Fireflygal · 17/09/2022 15:59

It's likely he is trying to bait you and then accuse you of being unstable. If you can see his tactics it will help you to not react. There is no point having a debate/argument with someone who isn't emotionally stable or mature. He won't change and he won't be reasonable.

Firstly never respond immediately - wait a minimum of a few hours or overnight. Only respond with a few stock phrases. If he has a new woman on the scene he might be trying to show her how unstable and unreasonable you are. Don't give him the satisfaction of upsetting you.

Elieza · 17/09/2022 16:03

I wonder if he’s trying to take her more so he can pay you less? It’s something about if he has hee three nights a week he doesn’t need to lay maintenance or something. Others will know.
Classic tactic from a stingy git who doesn’t see that by short changing you he short changes his baby- who should be the most important thing in his life.

Ignore his bull crap.

You’re providing a stable environment for your daughter. He’s just trying to push your buttons with the name calling. Grey rock him. You deserve better.
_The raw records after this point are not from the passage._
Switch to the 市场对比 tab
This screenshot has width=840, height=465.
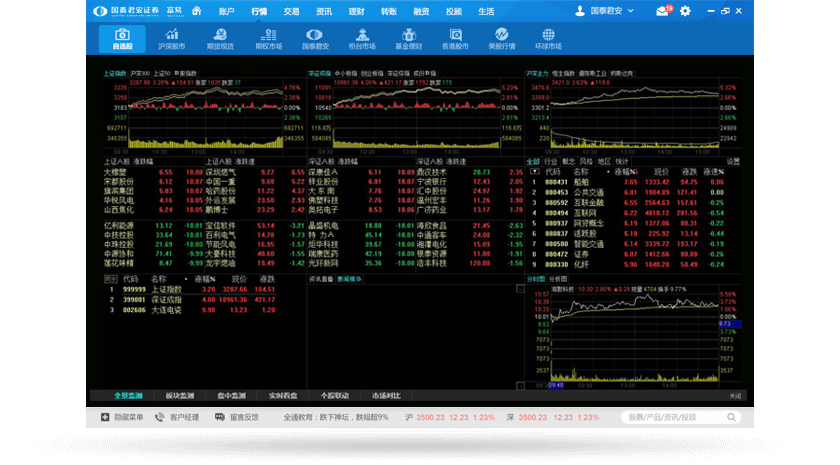pos(386,396)
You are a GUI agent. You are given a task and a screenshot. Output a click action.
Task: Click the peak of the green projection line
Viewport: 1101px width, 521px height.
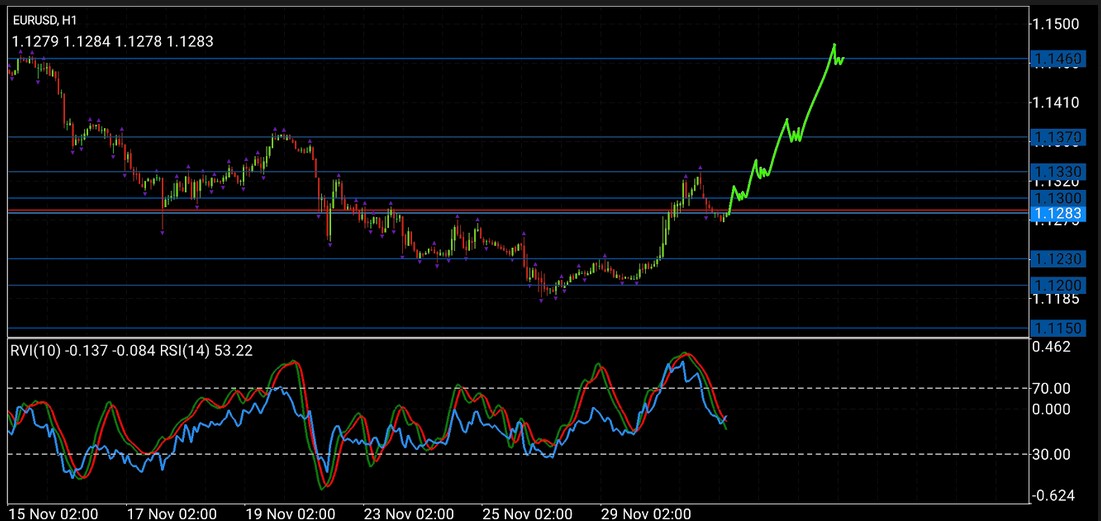834,45
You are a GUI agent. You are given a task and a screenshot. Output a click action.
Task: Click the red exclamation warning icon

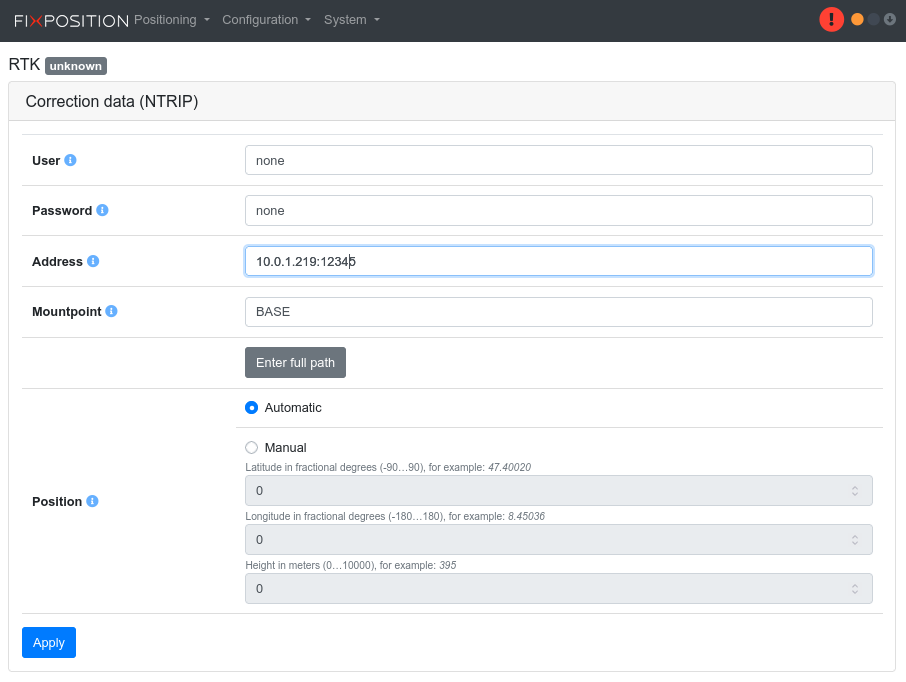coord(831,19)
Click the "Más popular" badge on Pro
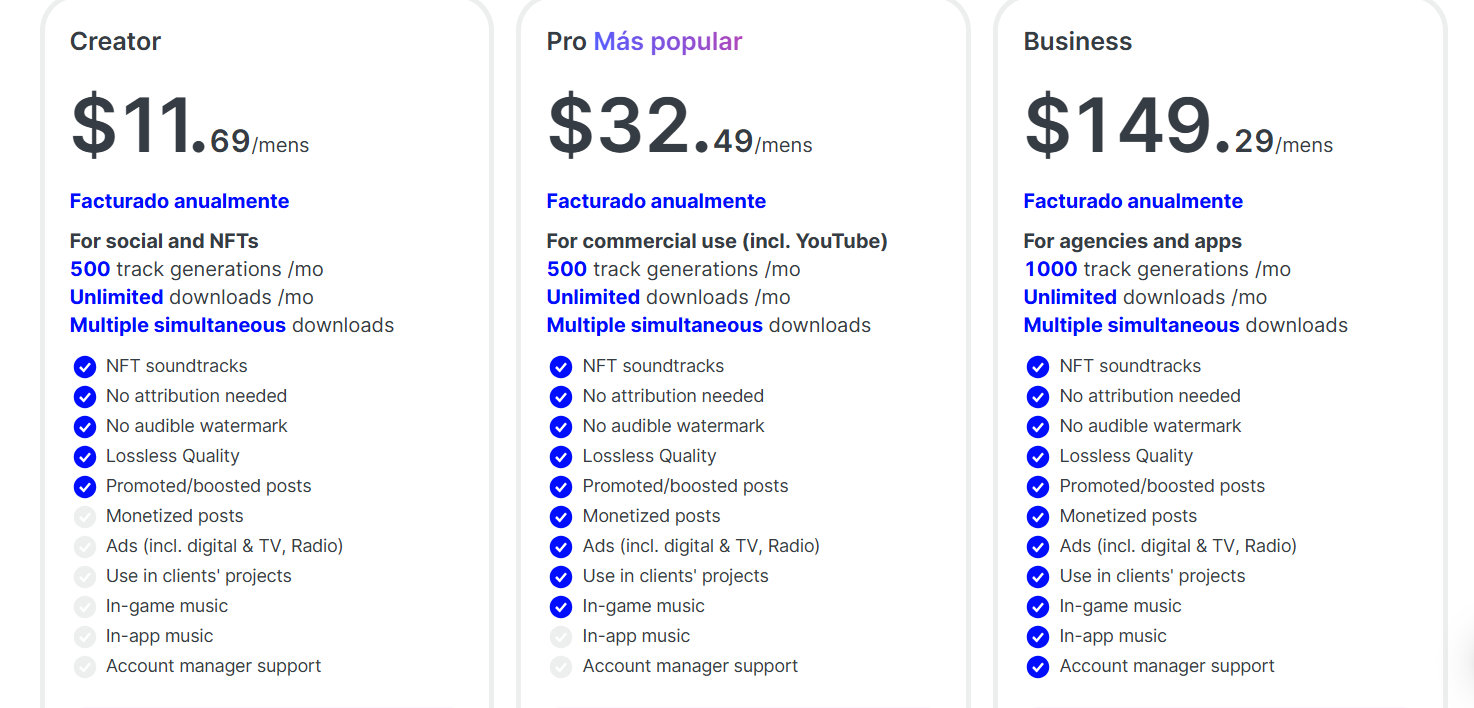This screenshot has height=708, width=1474. coord(668,42)
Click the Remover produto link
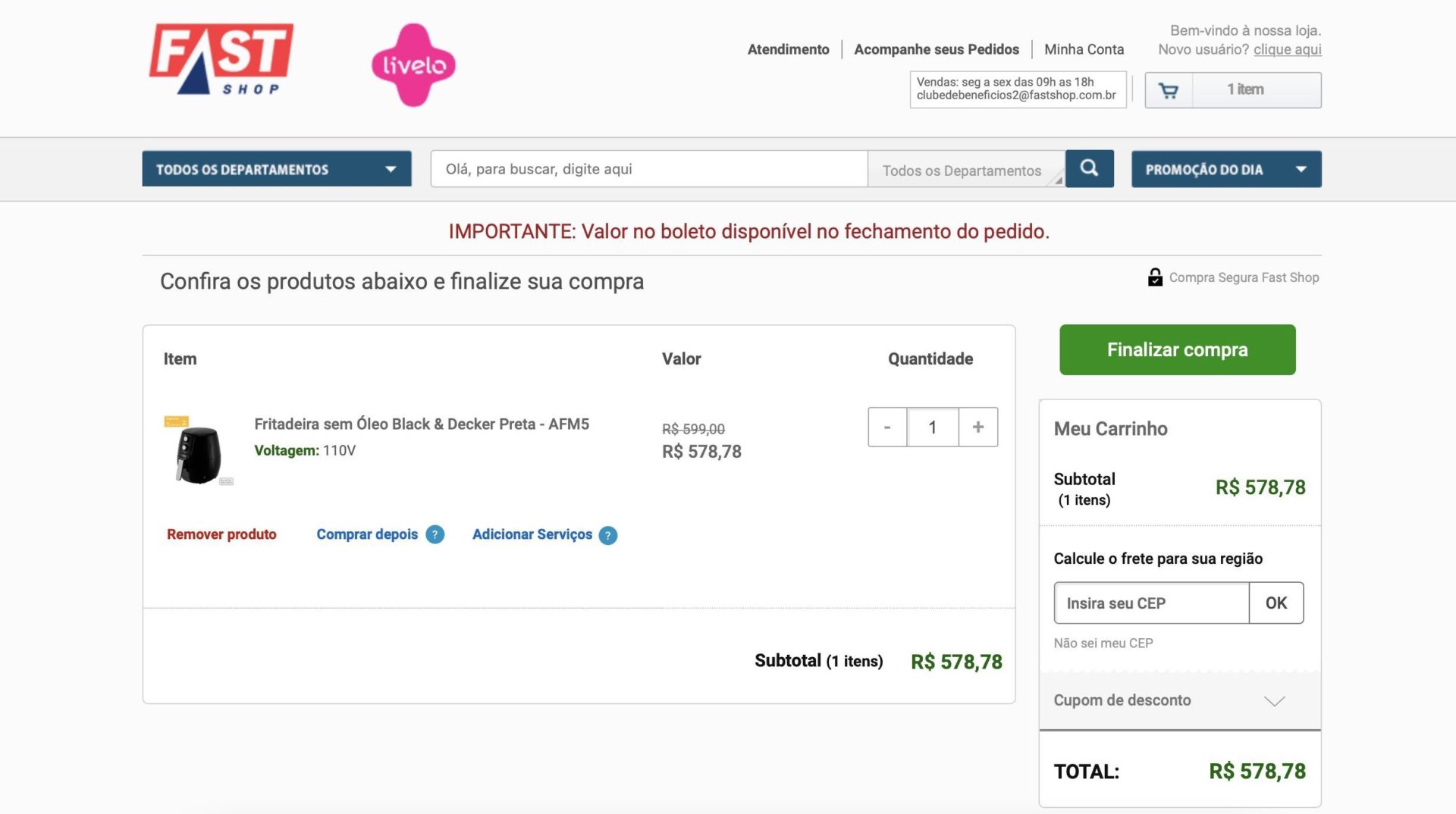 [x=221, y=534]
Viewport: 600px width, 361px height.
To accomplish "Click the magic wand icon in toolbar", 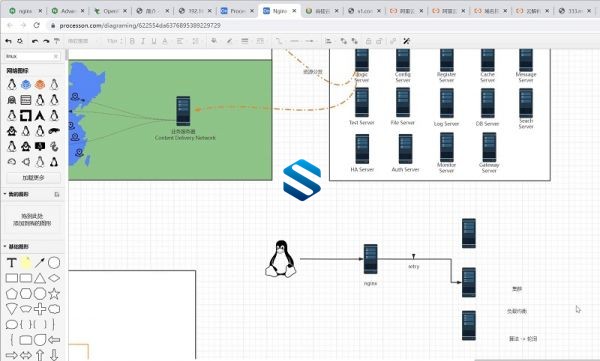I will pos(406,41).
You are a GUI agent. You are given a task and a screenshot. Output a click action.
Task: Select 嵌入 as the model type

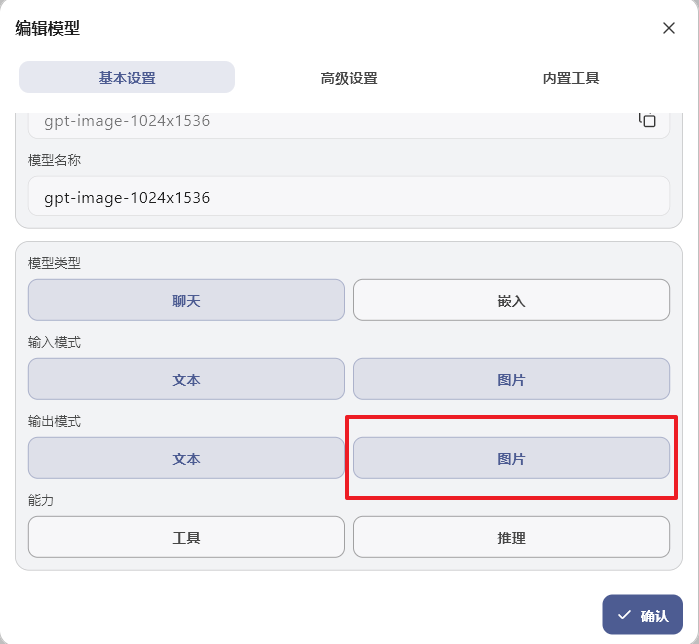[511, 300]
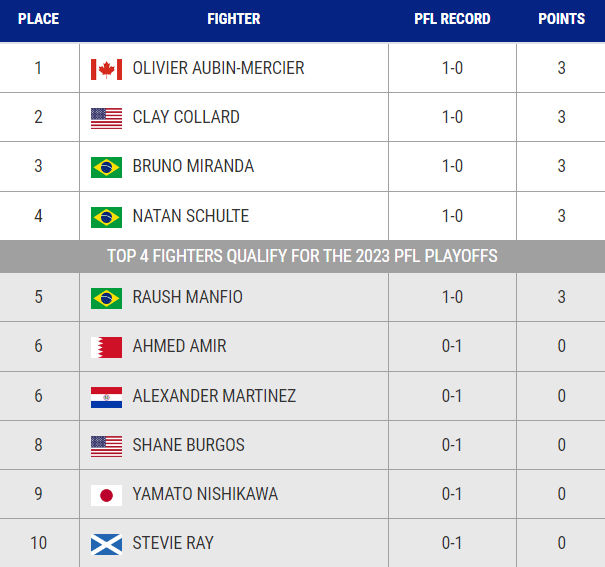Screen dimensions: 605x567
Task: Sort by the POINTS column header
Action: 561,19
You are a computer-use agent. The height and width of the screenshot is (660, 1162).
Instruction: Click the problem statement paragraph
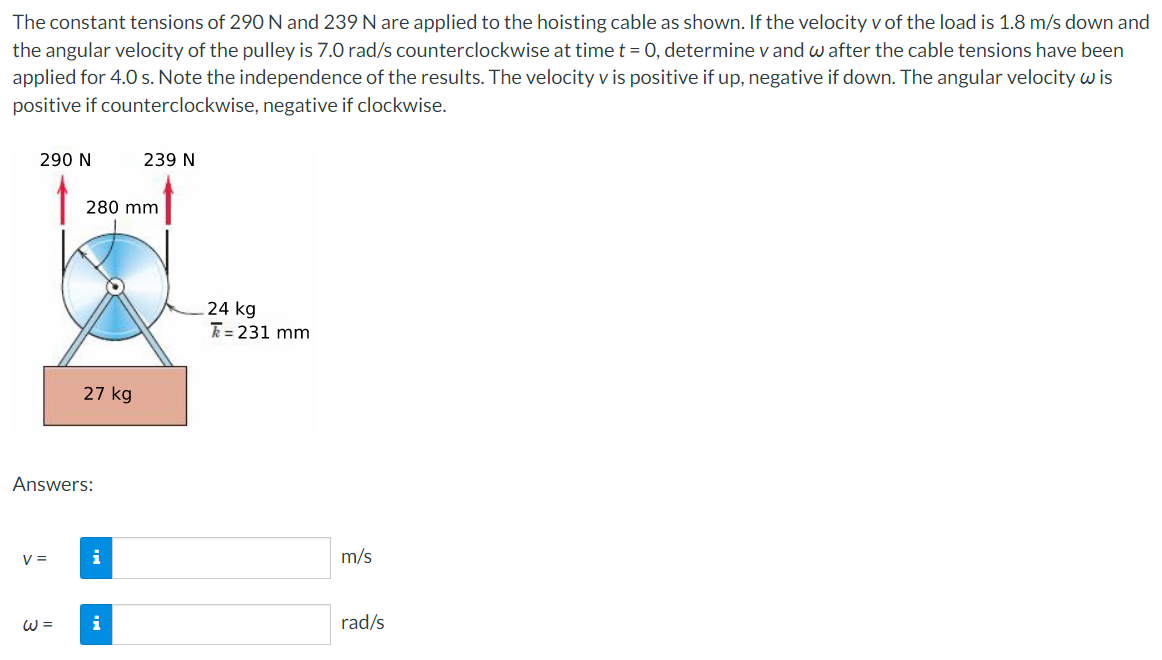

PS - Go into the benefits checker and see if you’re getting all the help you’re entitled too. There could be more you can claim?

Elieza · 17/09/2022 16:03

Pay not lay maintenance

Isaidnoalready · 17/09/2022 16:12

Cut the emotions out if your conversation with him if he starts name calling put the phone down I used to put it down walk away and when he stopped screaming I would say I disagree now about the children if he started again I would interrupt long enough to say I'm not arguing with you and put the phone down

DragonflyNights · 17/09/2022 16:37

Try and communicate via text and email as much as possible. Never respond to any of his bullshit, only respond about arrangements for pick ups and drop offs or any other strictly parenting business. Do not enter into phone calls and keep any pick ups and drop offs fast and impersonal.